Unterseeischer Vulkan als seismischer Hotspot
Der Vulkan Enmedio befindet sich zwischen den beiden Kanareninseln und liegt vollständig unter der Meeresoberfläche. Sein Gipfel befindet sich rund 1.625 Meter unter dem Meeresspiegel. Geologen stufen Enmedio als einen der aktivsten seismischen Bereiche des Archipels ein. Wiederkehrende Erdbeben in dieser Zone sind keine Seltenheit und werden kontinuierlich wissenschaftlich beobachtet.
Keine Verbindung zu Teide-Aktivität
Bereits im Februar wurde die Region von einem stärkeren Erdbeben der Magnitude 4,1 erschüttert. Nach Einschätzung des IGN stehen diese Ereignisse jedoch nicht im Zusammenhang mit den jüngsten Erdbebenschwärmen rund um den Teide auf Teneriffa. Die seismischen Prozesse in der Region verlaufen demnach unabhängig voneinander – ein Hinweis auf die komplexe geologische Struktur unter den Kanarischen Inseln.

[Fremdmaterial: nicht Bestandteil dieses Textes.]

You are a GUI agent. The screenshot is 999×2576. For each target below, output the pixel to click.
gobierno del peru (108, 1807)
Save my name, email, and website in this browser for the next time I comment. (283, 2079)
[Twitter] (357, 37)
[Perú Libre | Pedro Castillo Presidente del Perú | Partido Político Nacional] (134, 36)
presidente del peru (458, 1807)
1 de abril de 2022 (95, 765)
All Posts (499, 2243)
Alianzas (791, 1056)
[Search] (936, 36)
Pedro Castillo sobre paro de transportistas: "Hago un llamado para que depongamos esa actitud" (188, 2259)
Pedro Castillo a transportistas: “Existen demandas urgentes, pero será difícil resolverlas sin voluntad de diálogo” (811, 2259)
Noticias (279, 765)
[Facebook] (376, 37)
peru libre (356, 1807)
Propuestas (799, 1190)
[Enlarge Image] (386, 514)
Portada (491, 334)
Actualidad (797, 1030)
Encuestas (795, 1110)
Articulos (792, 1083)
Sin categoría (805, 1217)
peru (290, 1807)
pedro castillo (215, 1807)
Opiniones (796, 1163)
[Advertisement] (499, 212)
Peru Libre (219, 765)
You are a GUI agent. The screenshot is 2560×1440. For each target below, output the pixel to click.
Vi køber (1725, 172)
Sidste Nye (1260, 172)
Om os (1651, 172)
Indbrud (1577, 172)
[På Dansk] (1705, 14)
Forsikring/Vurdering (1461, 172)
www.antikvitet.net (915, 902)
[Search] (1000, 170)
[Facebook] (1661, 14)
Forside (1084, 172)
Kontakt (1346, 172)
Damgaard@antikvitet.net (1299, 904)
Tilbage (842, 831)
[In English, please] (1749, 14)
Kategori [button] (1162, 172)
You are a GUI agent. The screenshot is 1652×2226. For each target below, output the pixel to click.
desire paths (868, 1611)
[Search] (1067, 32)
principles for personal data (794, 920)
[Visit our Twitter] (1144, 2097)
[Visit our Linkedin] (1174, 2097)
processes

Behörden beobachten Lage genau
Das IGN überwacht die vulkanische und seismische Aktivität auf den Kanaren rund um die Uhr. Auch das aktuelle Beben wird derzeit detailliert ausgewertet, um mögliche Veränderungen im Untergrund frühzeitig zu erkennen. Trotz der spürbaren Erschütterungen gibt es bislang keine Berichte über Schäden oder Verletzte. Die Behörden betonen, dass Beben dieser Stärke in der Regel keine ernsthafte Gefahr darstellen.
Aktiver Vulkanismus prägt die Inselgruppe
Die Kanarischen Inseln gehören zu den geologisch aktiven Regionen Europas. Der Archipel ist vulkanischen Ursprungs, und viele der Vulkane gelten weiterhin als aktiv. Dennoch sehen Experten aktuell keine Anzeichen für einen bevorstehenden Vulkanausbruch. Solche Einschätzungen basieren auf kontinuierlichen Messungen von Erdbeben, Bodenverformungen und Gasemissionen.
Erinnerung an die Katastrophe von La Palma
Die Ereignisse rufen Erinnerungen an den bislang schwersten Vulkanausbruch der jüngeren Vergangenheit wach. Im Jahr 2021 kam es auf La Palma zur Eruption des Vulkans Tajogaite. Der Ausbruch dauerte fast drei Monate – vom 19. September bis zum 13. Dezember – und verursachte massive Zerstörungen sowie Schäden in Millionenhöhe. Er gilt als folgenschwerster und längster dokumentierter Vulkanausbruch auf der Insel.
Zwischen Routine und Risiko
Das aktuelle Erdbeben zeigt einmal mehr die geologische Dynamik der Kanaren. Auch wenn solche Ereignisse meist harmlos verlaufen, bleiben sie ein wichtiger Indikator für Prozesse tief unter der Erdoberfläche. Für Wissenschaftler sind sie wertvolle Datenquellen – für die Bevölkerung ein spürbares Zeichen dafür, dass die Erde unter den Inseln ständig in Bewegung ist.